**Your assignment**
Below, some lines carry pictures; leave those pictures out and retype exactly the lines from the one with "This screenshot has height=552, width=550." through the one with "Given: Click the filter bookmark icon".

**Exercise data**
-=-=-=-=-

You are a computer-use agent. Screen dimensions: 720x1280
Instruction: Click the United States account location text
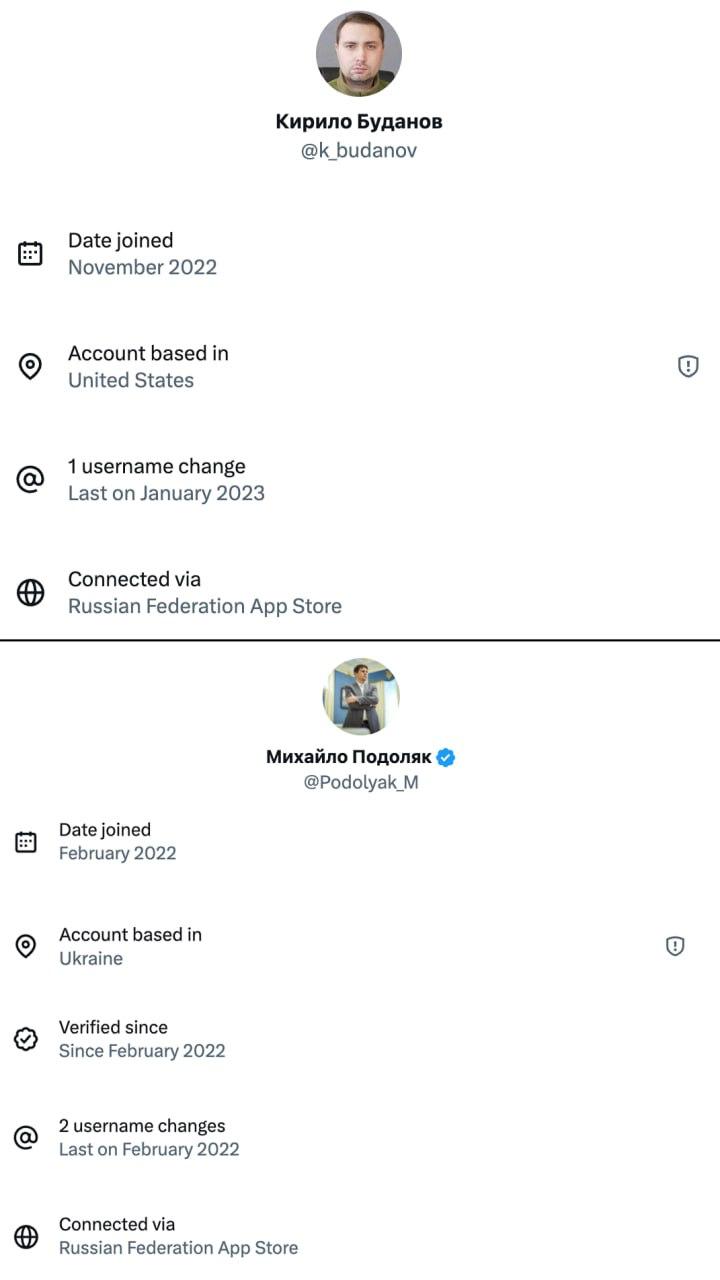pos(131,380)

-=-=-=-=-

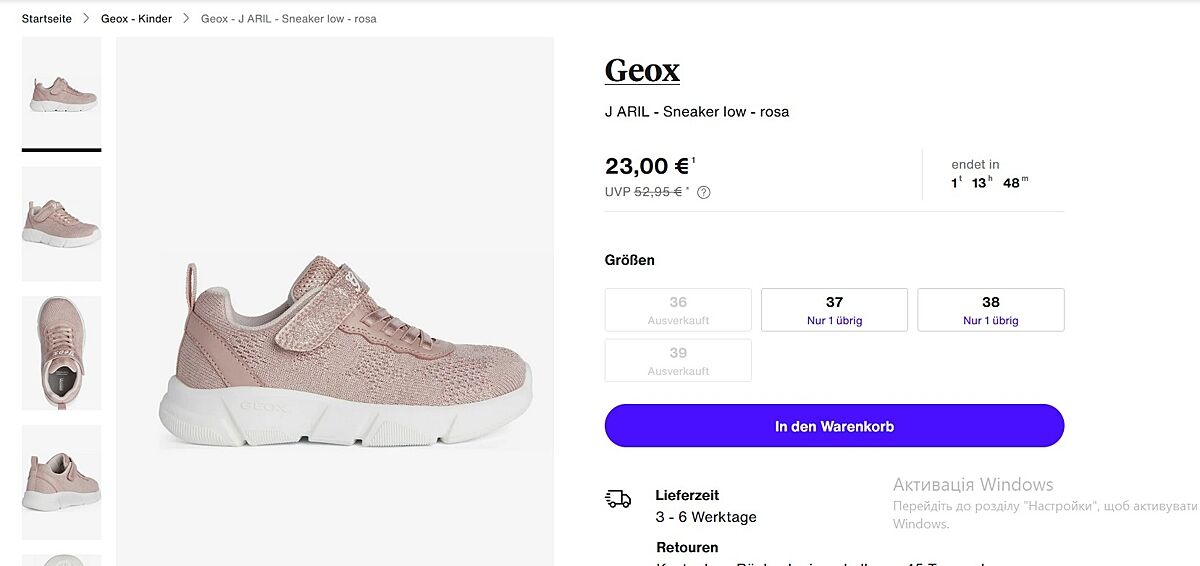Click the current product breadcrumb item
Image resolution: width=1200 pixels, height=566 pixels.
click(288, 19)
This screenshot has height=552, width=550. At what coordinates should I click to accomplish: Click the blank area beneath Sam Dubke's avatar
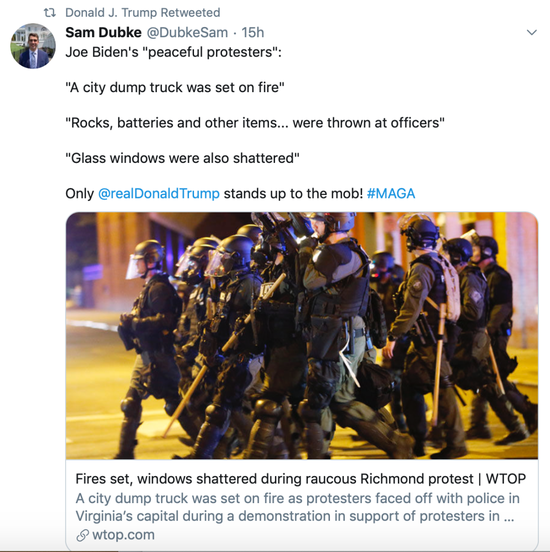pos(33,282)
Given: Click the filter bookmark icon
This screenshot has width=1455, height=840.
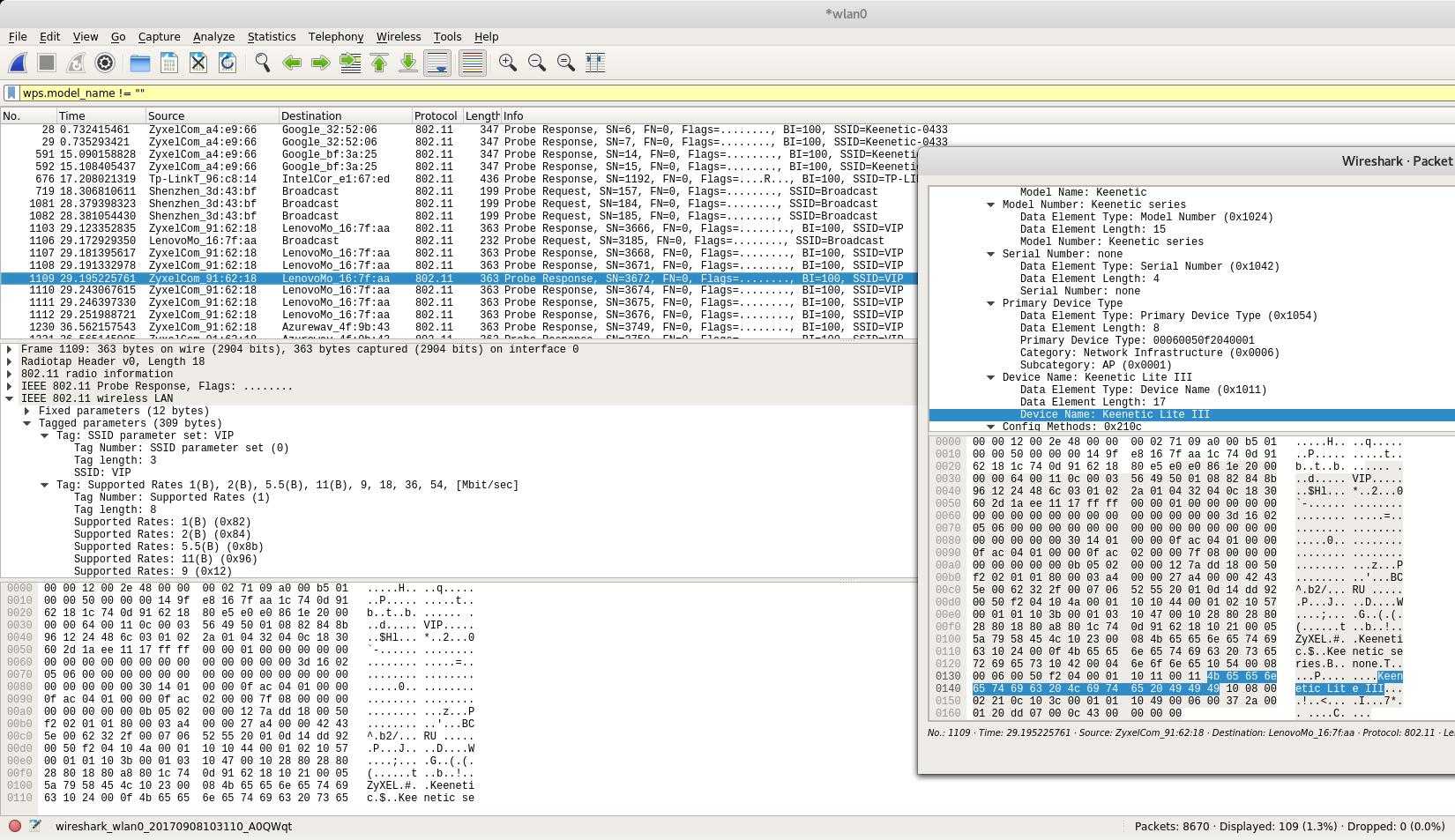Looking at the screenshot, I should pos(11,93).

-=-=-=-=-

**Answer**
This screenshot has height=552, width=550. At what coordinates should I click to accomplish: Click the blank area beneath Sam Dubke's avatar
pos(33,282)
Given: Click the filter bookmark icon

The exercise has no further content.